I spent the best part of two days this week, Monday and Tuesday, trying to uncover from somewhere inside my head, the name of a writer whom I have heard speak, and some of whose books I have read, but her name just wouldn’t come to me. I knew she was English, and that she was a Catholic spiritual writer, poet and theologian, so I tried every combination of words I could think of to search the internet. It wasn’t that urgent, it was just that something she wrote came into my mind but her name wouldn’t. Before long, remembering her name became an obsession. I knew there was a “G” in it and I lay in bed on Monday night going through all kinds of combinations of names with a “G” in them. I knew also that her name always reminded me of a former Conservative minister in the Thatcher government so I was trying to think of that motley crew as well. Still the name wouldn’t come. I came into St. Mungo’s on Tuesday morning and tried another internet trawl, but to no avail. I then went off to hear Confessions and to celebrate the lunchtime Mass. And then, just after returning to the office, and when I wasn’t thinking of it at all, it just popped into my head. Her name was Edwina Gately. I had gotten the “G” right, and the Conservative minister was Edwina Currie.

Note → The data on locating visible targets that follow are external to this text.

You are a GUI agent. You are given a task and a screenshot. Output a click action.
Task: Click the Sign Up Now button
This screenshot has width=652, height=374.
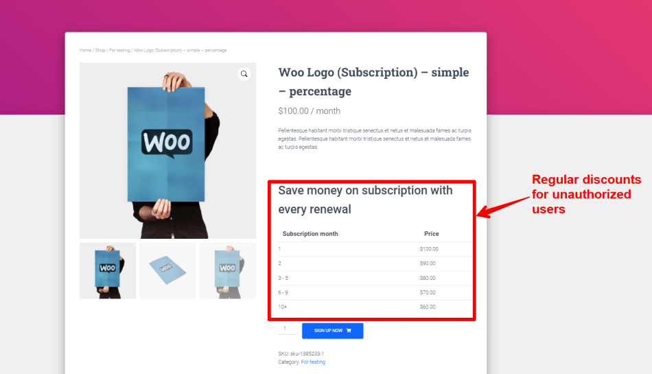333,331
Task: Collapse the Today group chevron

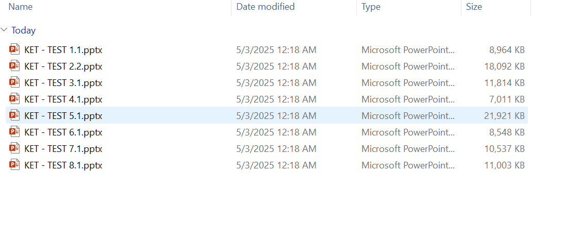Action: click(5, 30)
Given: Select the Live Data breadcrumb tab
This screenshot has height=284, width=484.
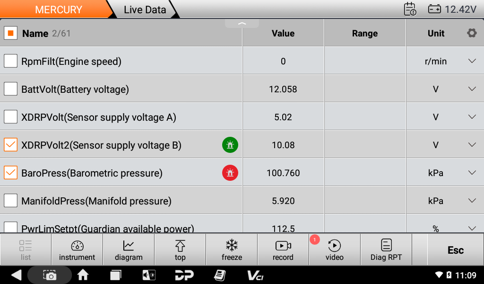Looking at the screenshot, I should point(145,9).
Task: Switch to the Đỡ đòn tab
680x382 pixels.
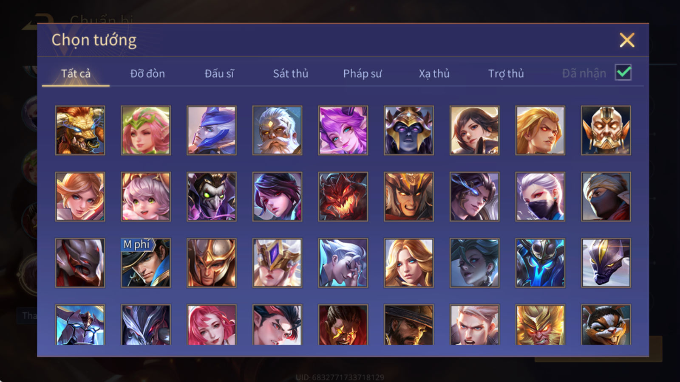Action: (147, 73)
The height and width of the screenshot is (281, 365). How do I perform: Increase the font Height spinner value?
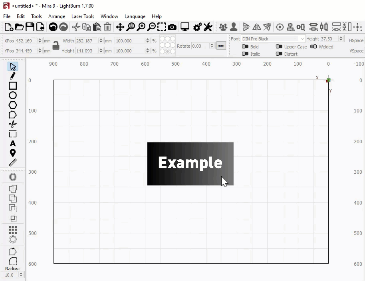tap(341, 37)
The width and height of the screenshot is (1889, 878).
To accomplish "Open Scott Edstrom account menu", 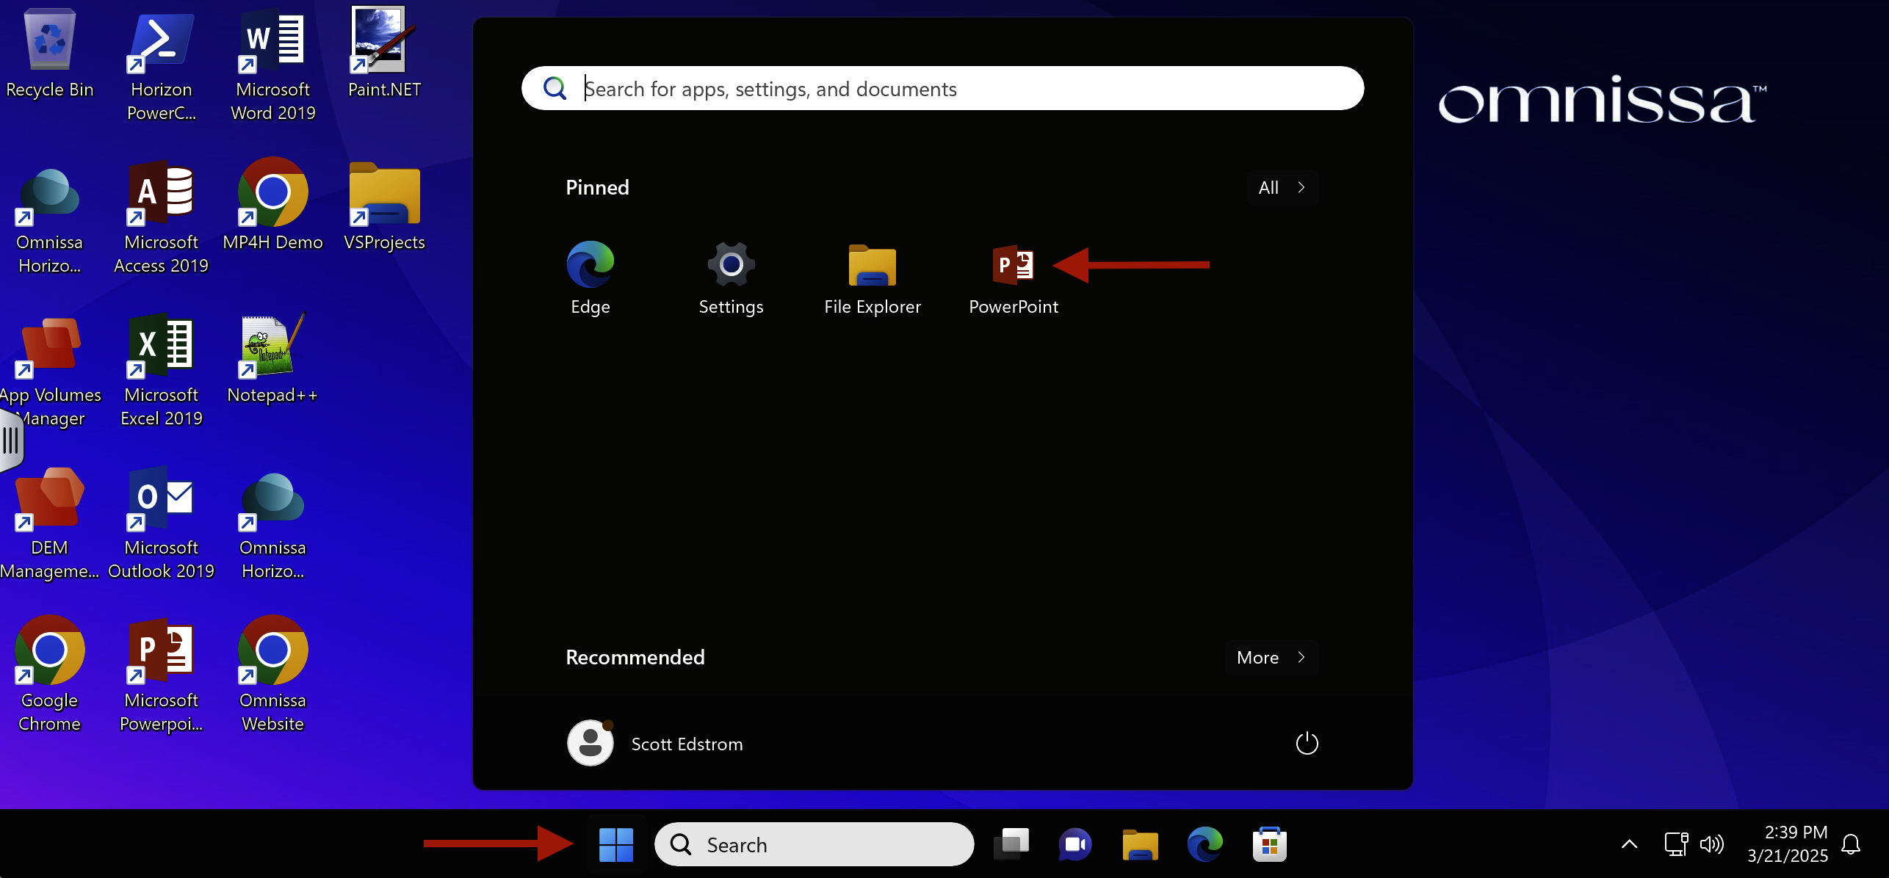I will (x=655, y=743).
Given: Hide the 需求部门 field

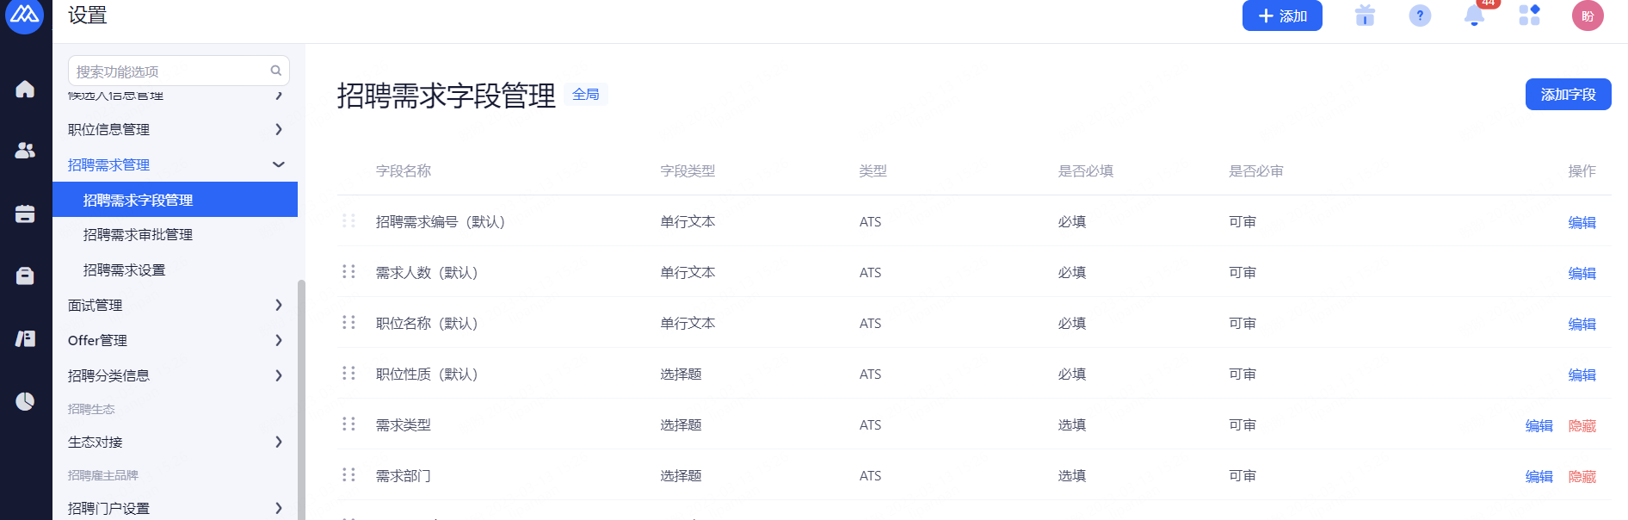Looking at the screenshot, I should coord(1582,476).
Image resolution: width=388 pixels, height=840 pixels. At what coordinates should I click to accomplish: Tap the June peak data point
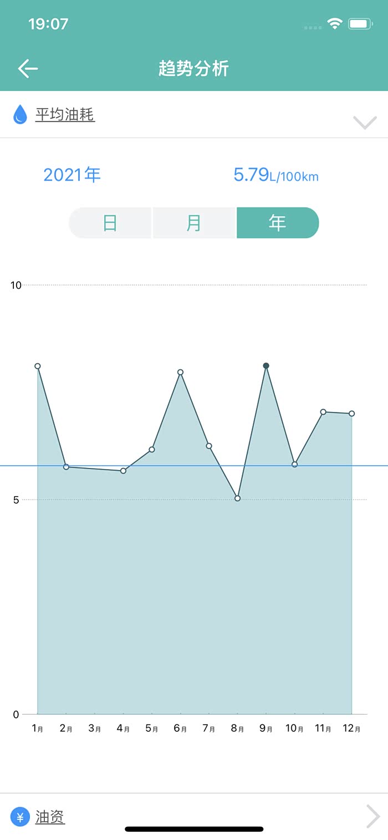[x=180, y=372]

I felt a great sense of relief and a return to sanity.
Isn’t it amazing the things that are hidden and waiting to be uncovered, and I don’t mean just inside of our heads. I’ve always remembered two stories that appeared in the media between 1983 and 1986, when I was first based in St. Mungo’s. The first was about a newly married couple who bought a house in Aberdeen. Before they bought it, this house had belonged to an old lady who died and there was still some of the old lady’s furniture in the house, and one of the items was a big chest of drawers. Now, the bottom drawer was stuck very tight and they had to get a lever to prise it open, and when they prised it open there was a hundred thousand pounds in notes lying there in the bottom of the drawer, which this old lady had seemingly just stashed there and forgotten all about it. The other story was about a lady who had in her house some old family heirlooms and she decided to have them valued. Now, among these heirlooms there was what she took to be an old lamp, but when it was valued it turned out not to be a lamp at all, it was a Ming vase, about 600 years old, and it was worth, at the time, a quarter of a million pounds. Two treasures hidden in the depths, waiting to be uncovered.
For a few years afterwards I would occasionally use those stories to encourage reflection on what great treasures might be hidden within us that we don’t realise we have, and that may need to be uncovered; like the gift of faith, or, most especially, the great treasure we have within us that is the gift of Christ himself. Jesus talks about a pearl of great price, and about treasure hidden in a field, that are worth surrendering all we own in order to possess, and He’s talking about the mysteries of the kingdom that have been planted deep within us, but that we may easily forget about if we neglect our spiritual lives. St. Paul talks about a treasure in earthen vessels which finds expression in a beautiful St. Louis Jesuits’ hymn which has the refrain: We hold a treasure, not made of gold, in earthen vessels, wealth untold; one treasure only, the Lord, the Christ, in earthen vessels. Just to imagine that Christ dwells within us, these poor earthen vessels, through the Holy Spirit, but that we might forget about Him and not realise the treasure we have.
Here is the remembered quote from Edwina Gately that started all this:
We are too complicated. We have made God too complicated. We have been so anxious to define and to control, that God has been lost in all the definitions, the rituals and the rules. God is. And that perhaps is too simple for us.